Distractions. That is really my biggest problem. The only thing that still scares me. When you are driving, that’s it. There’s no multitasking. No reading, no makeup, no eating… just fully focused attention on trying not to die. My brain doesn’t quite work that way.Scary Time 2: It’s around 11:30 am, and I just booked a commercial. I’m fucking ELATED. I may just be fucking invincible, right?? Well that has to be what I was thinking. I have to run to a meeting, and before leaving the house I make myself a huge thermos of hot tea. I get to the car, and the thermos doesn’t fit in the cup holder. Whatev, I’ll just REST it on there. Nice one. As I’m making a turn onto the Pacific Coast Highway, the thermos spills over and I’ve got hot tea all over my jacket and myself. I instinctually look down to wipe it off and throw my now scalding jacket to the other seat. I end up making the turn too sharp, and cornering a car in the oncoming lane at the intersection. BOOM. Seriously, when people fly in from JFK, they should take our licenses away.
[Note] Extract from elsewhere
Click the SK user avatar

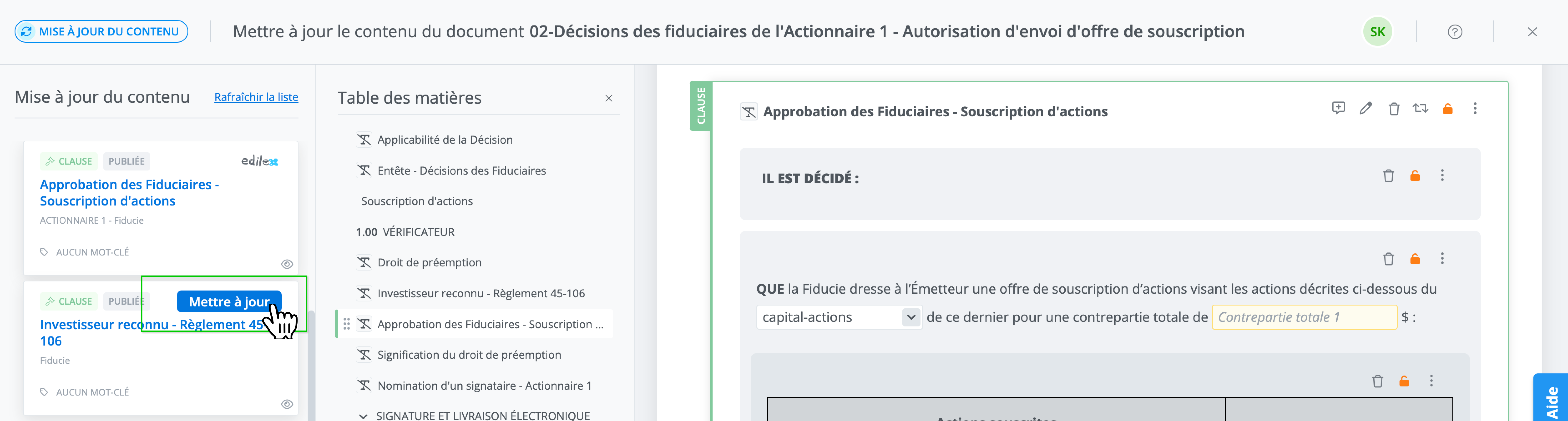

How fucking stupid could I be? Right in the middle of a goddamned turn onto a highway? The damages weren’t all that bad, but they cost almost as much as I made for the commercial. That wasn’t my biggest concern though. My biggest problem were the subsequent nightmares and self loathing that followed. I really thought I had a handle on this. That my fear of operating a vehicle wasn’t going to keep me from opportunities. But I became too scared to touch the keys. Mitch told me to just calm the hell down and get to my meeting, that I wasn’t taking the freeway for a couple of days, and that EVERYONE gets in car wrecks. Hey, I got mine out of the way. There’s learning curve everyone has to suffer through. Perhaps $200 worth of private instruction really isn’t enough.

I’ll be in LA again next month. Also, I’m now a proud member of Zipcar. So all of you in the metro areas, alert the media and hold onto your children, because I’m the road.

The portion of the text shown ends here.